During the May 22 informational meeting about the construction that’s about to begin on East Nizhoni Boulevard, a few people objected to the design plan for the new road, which will see Nizhoni Boulevard between  Second Street and College Drive reconfigured from a four-lane road with two lanes in each direction into a three-lane road with one travel lane in each direction and a bidirectional center lane for left turns. Bike lanes will be added along the right side of the road in both directions.

The project is the third phase of a plan to upgrade Nizhoni Boulevard. Phase 1 included the intersection of  Second Street and Nizhoni Boulevard; Phase 2 worked on the intersection of College Drive and Nizhoni Boulevard; Phase 3 will replace the road between them.

By the time the project is finished, the existing sidewalks will be replaced with ADA-compliant six-foot-wide sidewalks, plus new drivepads, curbs, gutters and sections of block wall. The utilities underneath will get upgraded to eight-inch PVC water and sewer lines and 12-inch PVC effluent lines.

The work will necessitate closing the northbound lanes for the first half of the project, when utility work will be done deep underground before surface improvements, and the southbound lanes for the second half. That takes two of the current four lanes out of service and pushes traffic into the remaining two lanes. Crews are set to begin setting up traffic controls May 30.

The city council awarded the nearly $6 million Nizhoni construction contract to Murphy Builders at its March 14 meeting. The job is expected to take 240 calendar days, so it should wrap up next January, unless weather conditions prolong it.

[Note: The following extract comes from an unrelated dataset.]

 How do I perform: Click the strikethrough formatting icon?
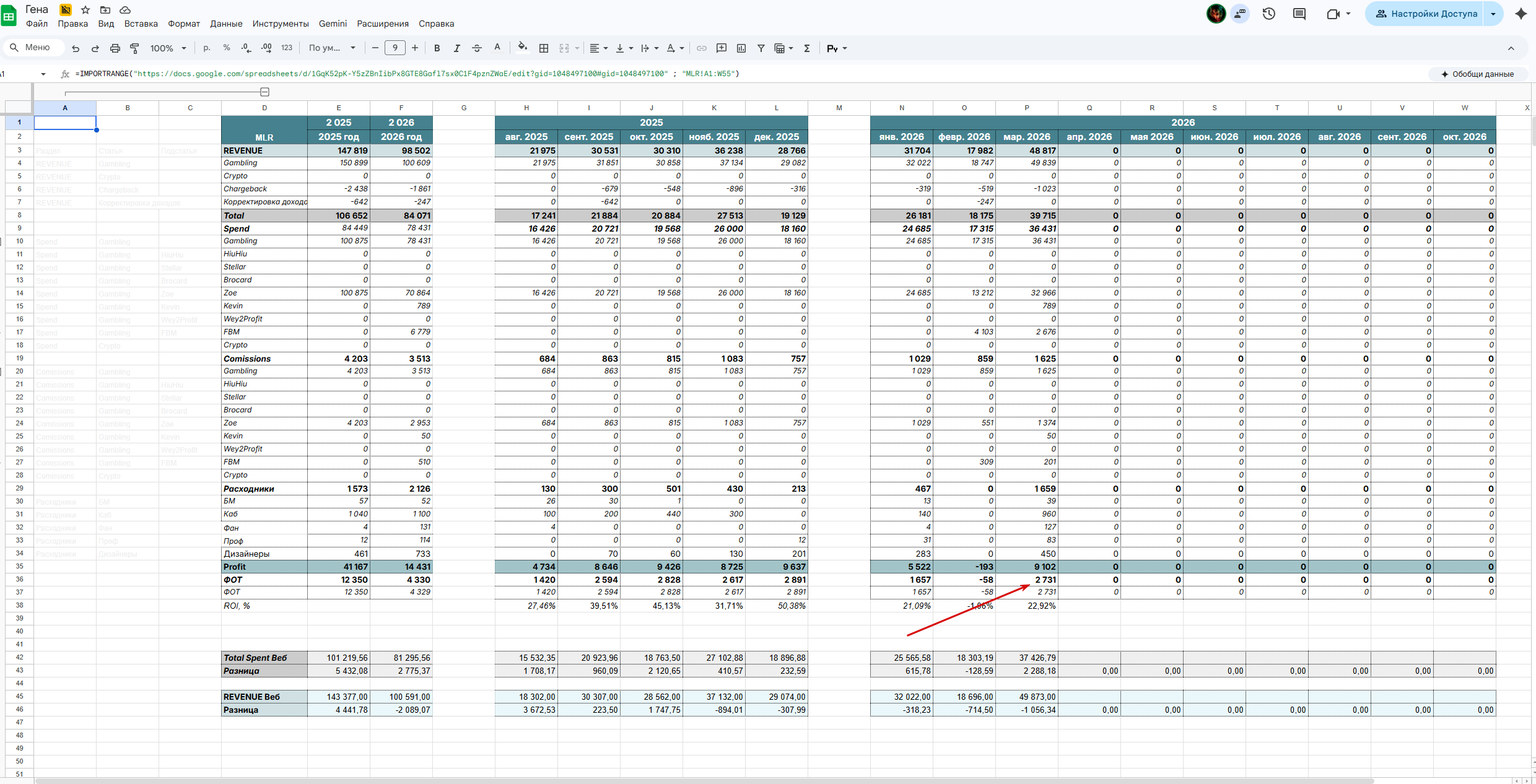pyautogui.click(x=476, y=48)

DePauli Engineering representative Matt Long sought to ease meeting attendees’ concerns about the inevitable inconvenience of construction and reduced speeds during construction.

“If there is an issue, come talk with us, if there is a truck in the way or whatever,” Long said.

Long noted that the safety of the workers and the public is the construction company’s top concern.

Some participants were concerned about the safety of the new design, especially in regards to emergency vehicles around Rehoboth McKinley Christian Hospital and Gallup Indian Medical Center. The road is also a main route to the University of New Mexico-Gallup, the cancer center and many clinics and doctors’ offices.

Engineers assured those in attendance that safety is the primary goal of the project, and plans are in place for emergency vehicles and other traffic issues during construction.

Several people expressed dismay that their comments at the May 22 meeting wouldn’t influence the project. For example, some questioned the wisdom of adding bike lanes, which are included in response to both community preference and a recent state rule to expand bicycle access statewide.

The project is in District 3, City Councilor Sarah Piano’s district. She attended the meeting to remain informed about the project. She noted that some of her constituents questioned the value of the meeting.

“People ask, ‘what is the point of going to this meeting if we don’t have any input?’” Piano said. “It’s important for the public to understand this is not a simple project.”

The time to make preferences known for this project passed years ago. It takes years to take a major road project from an idea to reality. The planning stage typically takes more than a year, then local representatives have to get funding. Design and construction may take another year or two, depending on the project.

That means whatever the public says today won’t show up as part of a road project for five years or more. When construction is about to start, it’s too late for their comments to change anything.

In the last three months, the New Mexico Department of Transportation and the city have held public hearings for the planning stages of the state’s Route 66 Improved and I-40 Corridor Study, both addressing those roads from the Arizona state line to Albuquerque, and the city’s Transportation Master Plan, which covers all Gallup streets under city control. Those hearings drew just 35 to 50 citizen participants each.  All three projects will have another hearing in the fall.